John was universally respected for what he accomplished within the hobby but he was also a wonderful person outside the hobby. He was a powerful force of positive energy ‒ always smiling, always curious (though he already knew more than anyone else), always interested in other people and in drawing us in to chat for hours ‒ even at the most inopportune times. His stories were hysterical. What I will remember the most is the sparkle in his eyes, his smile, his unique voice, his sense of humor, and his boundless positive energy. He made an important impact on many people’s lives. I will miss him dearly.
I was lucky enough to get to know John over the years. He was not only a major force in the industry, but the sweetest guy with a big heart. Every time I saw him he was cheery and full of conversation. And whip smart. It was always fun navigating through deals with him; I always walked away a little smarter each time. I really appreciated his sense of humor, which perfectly fit his personality. When I think of him I can’t help but recall those hilarious moments we had.
John will leave a giant void in this hobby. His extraordinary memory, his immeasurable influence on the market, and the countless friends and collectors he made along the way will never be duplicated. I miss him terribly.
I met John when I was only 17 years old. He quickly took me under his wing and helped me amass a nice collection at an early age. I used to help him set up at the Shrine show in LA and also in San Diego (that worked out well for both of us as I got to learn from John for free and he got free labor out of me!). Driving from LA to SD with him, he made the trip seem like it only lasted five minutes as he always had something to tell me. He has told me so many stories and given me so much information over the past three decades I could fill a book. He was larger than life! He loved a good joke and really loved pulling “harmless” pranks! He was always in either business mode or fun mode. He really took pride in his children and would always tell me about their most recent accomplishments.
I really don't know what else to say right now. John only posted on the comic boards one time when our good friend Joe Smejkal passed away a few years ago. I can't believe I'm posting about his passing now.
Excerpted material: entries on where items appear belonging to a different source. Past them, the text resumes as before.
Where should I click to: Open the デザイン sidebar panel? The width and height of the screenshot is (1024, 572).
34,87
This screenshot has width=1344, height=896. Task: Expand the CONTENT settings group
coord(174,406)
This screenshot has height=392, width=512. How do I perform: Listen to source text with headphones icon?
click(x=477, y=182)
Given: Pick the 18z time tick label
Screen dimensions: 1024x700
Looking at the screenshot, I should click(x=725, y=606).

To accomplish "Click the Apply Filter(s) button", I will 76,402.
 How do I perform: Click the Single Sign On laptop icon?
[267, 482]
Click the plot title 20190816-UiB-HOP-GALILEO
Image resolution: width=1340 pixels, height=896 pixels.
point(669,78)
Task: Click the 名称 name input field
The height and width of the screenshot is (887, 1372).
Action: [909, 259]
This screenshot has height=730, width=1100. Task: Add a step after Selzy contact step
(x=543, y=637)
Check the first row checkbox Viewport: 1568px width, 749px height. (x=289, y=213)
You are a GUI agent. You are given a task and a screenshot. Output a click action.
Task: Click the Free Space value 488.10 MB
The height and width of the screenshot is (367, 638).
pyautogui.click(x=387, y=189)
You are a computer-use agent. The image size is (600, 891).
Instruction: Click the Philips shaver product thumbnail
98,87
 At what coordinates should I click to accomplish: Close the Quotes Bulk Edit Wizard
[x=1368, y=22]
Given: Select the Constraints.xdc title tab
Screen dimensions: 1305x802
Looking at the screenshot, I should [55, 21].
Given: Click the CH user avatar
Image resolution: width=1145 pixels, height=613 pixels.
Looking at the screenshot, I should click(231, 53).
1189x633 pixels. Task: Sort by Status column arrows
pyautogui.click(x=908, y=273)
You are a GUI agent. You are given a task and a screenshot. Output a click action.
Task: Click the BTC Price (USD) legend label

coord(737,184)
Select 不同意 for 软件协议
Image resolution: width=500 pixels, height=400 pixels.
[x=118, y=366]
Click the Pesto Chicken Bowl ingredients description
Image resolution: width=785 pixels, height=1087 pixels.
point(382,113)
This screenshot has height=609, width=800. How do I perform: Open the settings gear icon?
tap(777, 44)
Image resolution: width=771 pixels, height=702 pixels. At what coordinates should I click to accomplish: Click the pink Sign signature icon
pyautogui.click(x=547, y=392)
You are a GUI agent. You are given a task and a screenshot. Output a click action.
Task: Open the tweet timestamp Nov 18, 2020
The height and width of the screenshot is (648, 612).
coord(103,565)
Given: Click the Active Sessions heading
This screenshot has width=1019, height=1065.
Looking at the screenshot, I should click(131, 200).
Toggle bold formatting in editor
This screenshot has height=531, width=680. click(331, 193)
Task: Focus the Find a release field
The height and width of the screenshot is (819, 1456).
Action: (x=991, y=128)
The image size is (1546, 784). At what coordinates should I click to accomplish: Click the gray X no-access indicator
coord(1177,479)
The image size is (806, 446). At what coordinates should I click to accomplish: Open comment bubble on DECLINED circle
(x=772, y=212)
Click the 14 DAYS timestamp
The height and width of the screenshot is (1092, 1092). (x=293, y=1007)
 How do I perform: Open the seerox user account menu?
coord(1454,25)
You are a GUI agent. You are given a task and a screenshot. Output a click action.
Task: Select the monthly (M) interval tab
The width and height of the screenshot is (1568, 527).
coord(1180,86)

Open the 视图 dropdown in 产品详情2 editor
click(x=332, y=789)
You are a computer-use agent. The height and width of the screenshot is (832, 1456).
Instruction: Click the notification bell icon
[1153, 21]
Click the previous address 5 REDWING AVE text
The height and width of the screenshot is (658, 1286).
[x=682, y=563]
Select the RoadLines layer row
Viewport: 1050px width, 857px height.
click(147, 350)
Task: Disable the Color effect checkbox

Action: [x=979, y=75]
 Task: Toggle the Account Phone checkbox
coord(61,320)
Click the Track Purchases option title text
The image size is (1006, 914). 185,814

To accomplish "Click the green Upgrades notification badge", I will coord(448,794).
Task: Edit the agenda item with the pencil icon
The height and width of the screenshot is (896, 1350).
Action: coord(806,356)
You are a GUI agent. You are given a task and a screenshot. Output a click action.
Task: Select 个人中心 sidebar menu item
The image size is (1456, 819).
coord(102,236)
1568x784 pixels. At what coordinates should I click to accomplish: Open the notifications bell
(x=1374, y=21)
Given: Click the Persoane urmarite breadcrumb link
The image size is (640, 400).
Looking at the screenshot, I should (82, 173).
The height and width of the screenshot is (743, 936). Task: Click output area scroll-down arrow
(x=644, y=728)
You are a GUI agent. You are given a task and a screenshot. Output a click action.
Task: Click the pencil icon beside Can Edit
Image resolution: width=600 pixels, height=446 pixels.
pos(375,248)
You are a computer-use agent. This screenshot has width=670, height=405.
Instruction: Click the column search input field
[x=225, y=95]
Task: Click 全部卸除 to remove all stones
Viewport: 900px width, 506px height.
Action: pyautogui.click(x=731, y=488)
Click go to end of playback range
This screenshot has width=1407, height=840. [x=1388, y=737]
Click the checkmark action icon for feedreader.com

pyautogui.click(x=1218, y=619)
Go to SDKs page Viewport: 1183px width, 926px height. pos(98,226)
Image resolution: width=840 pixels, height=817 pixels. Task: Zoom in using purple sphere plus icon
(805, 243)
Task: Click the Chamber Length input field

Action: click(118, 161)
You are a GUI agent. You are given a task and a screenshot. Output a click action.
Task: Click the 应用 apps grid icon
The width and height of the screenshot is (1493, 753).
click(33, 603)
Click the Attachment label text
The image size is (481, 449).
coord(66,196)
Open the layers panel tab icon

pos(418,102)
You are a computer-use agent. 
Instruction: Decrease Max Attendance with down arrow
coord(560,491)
I’d known John for over 20 years. Beyond his photographic memory, encyclopedic knowledge of comics and ability to calculate a complex mathematical equation in his head in an almost Rain Man-like fashion, John was a really funny and sweet guy. Always laughing and with a smile on his face, John had a way of making you feel welcome and part of the gang even if he barely knew you. Since I learned of his passing, I’ve woken up and gone to sleep thinking about it. In the middle of the day I will stop and realize that one of the smartest minds in comics is gone, but hopefully not in spirit. It behooves us all to pick up the mantle John left behind. One of inclusion, one of teacher and student, one of fun and fascination, and of kindness. These are the qualities John had that made him so special. We’ve lost a very special person and this year’s Chicago Wizard World Con where I set up right across from John will not be the same without him there. Rest in peace, John.